Con grande rammarico, bevvi le ultime gocce del mio cognac.
Crage si alzò in piedi, e io feci altrettanto.
«Signorina Night, mi consente un’osservazione personale?»
Sollevai un sopracciglio.
«Ho notato che porta con sé un’arma da fuoco.»
«Non sto andando a Chicago solo per la pizza.»
«Capisco. E non la giudico. Anzi, trovo che la pistola sia... rassicurante. Se glielo faccio notare, è perché sono sicuro che gli aerei di linea seguano un regolamento piuttosto rigido su certe cose. E con tutta probabilità anche a Chicago ci sono leggi al riguardo. Ha bisogno di aiuto, in questo campo?»
«No, grazie.»
«Suppongo che lei abbia un regolare porto d’armi, giusto?»
«Sono a posto.»
«Me lo auguro.» Un breve sorriso. «E se per caso dovesse verificarsi un qualche spiacevole inconveniente, suppongo che non verrà mai associato al nome dei Drucker.»

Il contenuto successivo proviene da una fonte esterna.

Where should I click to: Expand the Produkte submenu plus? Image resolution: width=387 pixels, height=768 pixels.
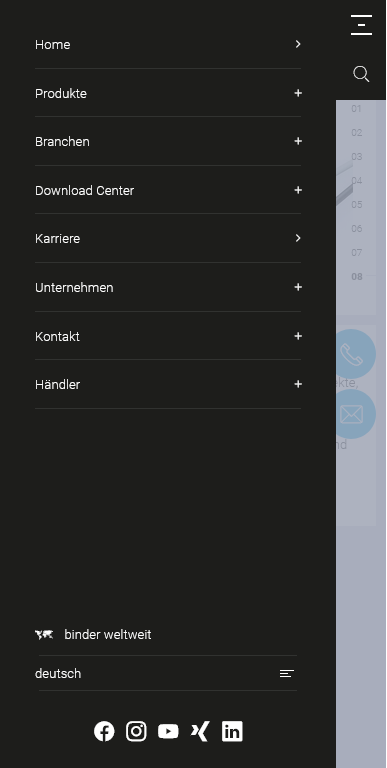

«Io e Opaline abbiamo fatto due chiacchiere sulla discrezione.»
«È fondamentale.»
«Non le ho mai chiesto il nome del suo cane, per esempio.»
«Capisco.»
Crage attraversò la stanza e si avvicinò a un quadro appeso a destra della porta. Tanti alberi, uno stagno, una coppia di cigni. Spostò il dipinto, ruotò una manopola e si chinò a esaminare qualcosa. Pochi secondi dopo chiuse di nuovo la cassaforte e rimise la tela al suo posto. Tornò da me tenendo in mano una mazzetta di dollari. Molto spessa.
Presi il denaro e lo misi in borsa.
«Non la preoccupa portarsi dietro così tanti soldi?»
«Trovo che anche in questo caso la pistola sia... rassicurante.»
«Un altro suggerimento. Opaline sa essere...» esitò di nuovo. «Come faccio a spiegare? Imprevedibile.»
«Che cosa vuol dire?»
«Faccia attenzione.» Poi indicò la porta. «Andiamo?»
«Andiamo.»
In strada riuscii a mantenere un atteggiamento spavaldo. Che svanì appena m’infilai nel parcheggio.